- What Happened in 3D, 2022, Master's Thesis
Interpreting three-dimensional scenes that change over time is an open topic at its early stages. Current research mainly focuses on marking the existence of a difference between two temporal instances of the same scene without specifying the semantics of such difference. However, providing information on what has happened in an environment that changed over time can be helpful to a user only if the generated data is informative on the changes.
In this project, I introduce Indoor Scene Activity Recognition, a new deep learning challenge that aligns elements of Action Classification and Change Detection. I annotate and collect a new dataset for this task by analyzing and manipulating another publicly available dataset, 3RScan, and I develop K3D, a dedicated two-stream three-dimensional neural network to tackle the challenge. Additionally, I create a two-dimensional convolutional baseline and an object multi-view baseline to benchmark K3D and compare the results in different settings.
To succeed in the Indoor Action Recognition task, the neural network must understand and focus on the scene difference. I aimed to build an architecture able to both interpret the input pointclouds separately and compare them to find what has changed.
For this reason, I created a two-stream architecture: the first stream processes the input features separately, and the second stream mixes them together to provide a comparison. The figure below shows the neural network.
I will introduce each building block separately:
- Inputs: objects pointclouds.
- Feature Extractor: the architecture used to process the pointclouds. Three different point convolutions are available: KPConv, Minkowski, and PointCloud++.

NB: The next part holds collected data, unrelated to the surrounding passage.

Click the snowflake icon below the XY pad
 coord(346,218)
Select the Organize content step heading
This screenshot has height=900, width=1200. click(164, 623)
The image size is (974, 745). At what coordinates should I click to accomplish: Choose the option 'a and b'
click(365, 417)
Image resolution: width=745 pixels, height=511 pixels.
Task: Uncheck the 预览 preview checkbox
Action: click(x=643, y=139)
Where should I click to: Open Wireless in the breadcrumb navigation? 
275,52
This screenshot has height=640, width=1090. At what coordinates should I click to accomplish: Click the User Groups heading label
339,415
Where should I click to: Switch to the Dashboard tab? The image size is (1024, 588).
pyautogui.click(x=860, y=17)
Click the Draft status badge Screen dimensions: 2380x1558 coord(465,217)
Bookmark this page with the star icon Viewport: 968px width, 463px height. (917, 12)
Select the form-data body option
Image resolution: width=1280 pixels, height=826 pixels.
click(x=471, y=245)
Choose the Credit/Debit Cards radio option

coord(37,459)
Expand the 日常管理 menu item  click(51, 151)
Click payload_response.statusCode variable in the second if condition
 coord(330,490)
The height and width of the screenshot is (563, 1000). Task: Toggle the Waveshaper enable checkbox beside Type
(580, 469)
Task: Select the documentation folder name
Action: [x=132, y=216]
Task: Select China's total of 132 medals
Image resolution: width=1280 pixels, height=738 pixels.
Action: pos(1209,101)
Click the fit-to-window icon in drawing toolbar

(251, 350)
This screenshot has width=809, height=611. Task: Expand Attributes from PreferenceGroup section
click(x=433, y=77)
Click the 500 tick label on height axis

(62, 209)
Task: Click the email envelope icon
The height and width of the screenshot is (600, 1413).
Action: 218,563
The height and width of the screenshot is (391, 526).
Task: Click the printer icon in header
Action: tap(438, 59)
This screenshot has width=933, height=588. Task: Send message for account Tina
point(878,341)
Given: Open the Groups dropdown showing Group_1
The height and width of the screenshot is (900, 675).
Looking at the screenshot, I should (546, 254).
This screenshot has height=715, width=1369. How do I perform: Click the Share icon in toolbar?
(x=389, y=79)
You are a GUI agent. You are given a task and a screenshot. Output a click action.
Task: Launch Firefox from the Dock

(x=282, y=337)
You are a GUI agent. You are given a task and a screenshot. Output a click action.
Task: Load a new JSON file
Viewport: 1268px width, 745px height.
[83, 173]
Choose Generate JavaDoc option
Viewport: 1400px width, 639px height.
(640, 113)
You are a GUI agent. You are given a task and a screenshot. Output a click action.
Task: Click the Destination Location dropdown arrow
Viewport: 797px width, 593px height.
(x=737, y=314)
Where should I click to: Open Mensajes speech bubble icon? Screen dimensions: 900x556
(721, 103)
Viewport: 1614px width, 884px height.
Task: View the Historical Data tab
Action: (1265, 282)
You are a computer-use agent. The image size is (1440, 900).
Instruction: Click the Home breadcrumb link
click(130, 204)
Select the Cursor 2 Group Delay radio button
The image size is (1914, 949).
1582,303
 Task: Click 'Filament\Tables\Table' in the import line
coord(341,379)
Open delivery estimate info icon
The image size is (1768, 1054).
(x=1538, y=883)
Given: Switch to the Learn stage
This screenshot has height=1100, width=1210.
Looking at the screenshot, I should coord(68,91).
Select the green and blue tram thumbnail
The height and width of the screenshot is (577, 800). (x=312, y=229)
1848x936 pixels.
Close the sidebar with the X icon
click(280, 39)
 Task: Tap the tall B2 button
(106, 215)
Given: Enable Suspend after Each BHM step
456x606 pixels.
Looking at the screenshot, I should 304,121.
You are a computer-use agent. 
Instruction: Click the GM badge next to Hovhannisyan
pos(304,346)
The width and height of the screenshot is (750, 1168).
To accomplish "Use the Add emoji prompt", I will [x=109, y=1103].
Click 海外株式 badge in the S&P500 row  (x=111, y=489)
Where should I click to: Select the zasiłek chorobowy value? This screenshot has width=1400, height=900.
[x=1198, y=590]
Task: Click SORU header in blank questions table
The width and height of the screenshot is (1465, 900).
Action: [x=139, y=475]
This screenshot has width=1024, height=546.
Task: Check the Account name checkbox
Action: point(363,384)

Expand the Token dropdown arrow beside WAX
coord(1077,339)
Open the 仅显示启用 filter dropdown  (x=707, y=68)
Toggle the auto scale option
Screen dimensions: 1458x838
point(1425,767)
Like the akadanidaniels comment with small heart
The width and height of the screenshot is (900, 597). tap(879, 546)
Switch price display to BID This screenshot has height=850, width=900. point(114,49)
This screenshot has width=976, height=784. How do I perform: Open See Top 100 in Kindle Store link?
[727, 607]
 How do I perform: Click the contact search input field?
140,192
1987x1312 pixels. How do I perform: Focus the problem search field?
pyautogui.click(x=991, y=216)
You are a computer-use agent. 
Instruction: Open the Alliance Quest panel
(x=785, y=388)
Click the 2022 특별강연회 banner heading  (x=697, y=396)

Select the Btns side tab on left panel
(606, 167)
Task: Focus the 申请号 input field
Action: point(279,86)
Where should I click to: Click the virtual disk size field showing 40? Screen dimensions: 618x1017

- Double Stream: the outputs of the feature extractor block are two feature vectors representing the reference object and the changed object, respectively. Two architectural branches follow the feature extractor. In the first branch, the two feature vectors are concatenated and processed through a linear layer. In the second branch, the two feature vectors are subtracted and joined to the output of the first branch.
- Dense Sequence: the sequence of linear layers used to process the double stream block's output.
- Action Prediction: The final classification action prediction.
The two-dimensional approach is the first and most simple baseline I will define. I used a similar architecture in both approaches. I simplified the two-stream architecture to a single-stream and replaced the point convolutions with two-dimensional feature extractors. Below is a figure showing the architecture.
Let's go over each block:
- Inputs: rendered pictures before and after the change, and bounding boxes.
- Feature Extractor: the architecture used to process the images. The available ones are ResNet18, ResNet34, ResNet50, and ResNeXt.
- Dense Sequence: the sequence of linear layers used to process the feature extractor's concatenated outputs.
- Action Prediction: the final classification action prediction.
The two-dimensional baseline works well, but it's also at a substantial disadvantage to our architecture since it doesn't have any three-dimensional information to work with. To better benchmark our framework, I defined a multi-view baseline that encodes the 3D knowledge of the scene into projected pictures from different viewpoints in the scan.
To build the model for the multi-view scenario, I built up from the single viewpoint network. The main differences between the two approaches are the feature extractor's output size and the concatenation of the feature vectors. The former had to be reduced for the number of parameters not to explode when using numerous viewpoints. The latter had to be adapted to pair the feature vectors of each viewpoint pair between each other. The figure below shows the approach.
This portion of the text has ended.